This project contains the source code for generating the disease association evidence data which is used by the Open-Targets platform.
To generate a new data release, run the following script:
% cd src/bin
% ./OpenTargetsCreator -all
This will create several files:
- uniprot-valid.json - contains a JSON object representing a disease association on each line.
- open-targets-*.log - the log file reporting on the progress of the JSON generation.
- cttv011-DD-MM-YYYY.json.gz - a zipped file containing uniprot-valid.json. This is the file that can be submitted to the Open-Targets CoreDB team. Note: this will only be generated if the JSON generation completed successfully.
Please view the logs generated to see whether many errors are being encountered. If unusual errors are seen, then fix the codebase and rerun the script.

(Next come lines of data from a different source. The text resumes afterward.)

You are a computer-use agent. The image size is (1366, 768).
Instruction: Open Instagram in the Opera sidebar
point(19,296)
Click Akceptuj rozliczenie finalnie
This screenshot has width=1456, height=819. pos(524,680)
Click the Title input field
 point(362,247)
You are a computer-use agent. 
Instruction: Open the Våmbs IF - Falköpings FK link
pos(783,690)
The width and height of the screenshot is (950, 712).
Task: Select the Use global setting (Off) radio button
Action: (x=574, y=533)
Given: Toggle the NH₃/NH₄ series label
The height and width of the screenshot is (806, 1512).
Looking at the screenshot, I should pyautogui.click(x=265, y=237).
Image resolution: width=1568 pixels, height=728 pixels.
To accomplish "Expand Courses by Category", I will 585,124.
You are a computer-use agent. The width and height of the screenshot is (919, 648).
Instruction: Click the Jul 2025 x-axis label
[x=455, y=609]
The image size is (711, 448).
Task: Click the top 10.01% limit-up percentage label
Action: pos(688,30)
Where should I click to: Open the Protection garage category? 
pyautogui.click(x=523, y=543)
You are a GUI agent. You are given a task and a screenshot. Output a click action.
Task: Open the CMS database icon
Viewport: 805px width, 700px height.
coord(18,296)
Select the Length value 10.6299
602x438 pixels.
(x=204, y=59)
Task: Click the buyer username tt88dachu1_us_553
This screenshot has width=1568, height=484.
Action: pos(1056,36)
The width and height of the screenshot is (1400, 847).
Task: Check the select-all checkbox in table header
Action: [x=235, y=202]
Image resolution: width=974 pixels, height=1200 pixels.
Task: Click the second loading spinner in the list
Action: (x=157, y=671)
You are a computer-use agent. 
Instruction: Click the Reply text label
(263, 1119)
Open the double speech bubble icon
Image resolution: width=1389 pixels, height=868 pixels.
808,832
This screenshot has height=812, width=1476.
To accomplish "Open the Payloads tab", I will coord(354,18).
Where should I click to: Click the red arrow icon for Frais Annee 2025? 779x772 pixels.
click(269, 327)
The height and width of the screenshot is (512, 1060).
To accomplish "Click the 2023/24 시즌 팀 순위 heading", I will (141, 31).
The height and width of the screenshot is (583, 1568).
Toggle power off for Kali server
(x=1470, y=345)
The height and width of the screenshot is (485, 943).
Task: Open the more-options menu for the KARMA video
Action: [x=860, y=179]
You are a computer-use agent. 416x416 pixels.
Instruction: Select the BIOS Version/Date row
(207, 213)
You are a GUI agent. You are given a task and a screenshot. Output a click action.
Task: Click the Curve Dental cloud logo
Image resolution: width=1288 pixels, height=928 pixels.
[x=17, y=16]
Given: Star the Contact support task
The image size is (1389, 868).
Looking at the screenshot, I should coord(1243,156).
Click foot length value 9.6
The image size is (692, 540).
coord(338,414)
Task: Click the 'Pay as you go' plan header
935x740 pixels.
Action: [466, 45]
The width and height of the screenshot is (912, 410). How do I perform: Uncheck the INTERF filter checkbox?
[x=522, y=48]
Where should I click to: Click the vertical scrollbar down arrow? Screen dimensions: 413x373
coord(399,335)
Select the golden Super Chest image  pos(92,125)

The contents of the log files often contains the following, which is not a problem:
- WARN u.a.e.u.o.v.j.JsonSchema4Validator - the following keywords are unknown and will be ignored: [import_remote_schemas, version]
- WARN u.a.e.u.ot.mapper.FFOmim2EfoMapper - No mapping found for OMIM: XXXXXX
After data has been successfully generated, it needs to be deposited to the Open-Targets CoreDB team, in their Google Bucket location.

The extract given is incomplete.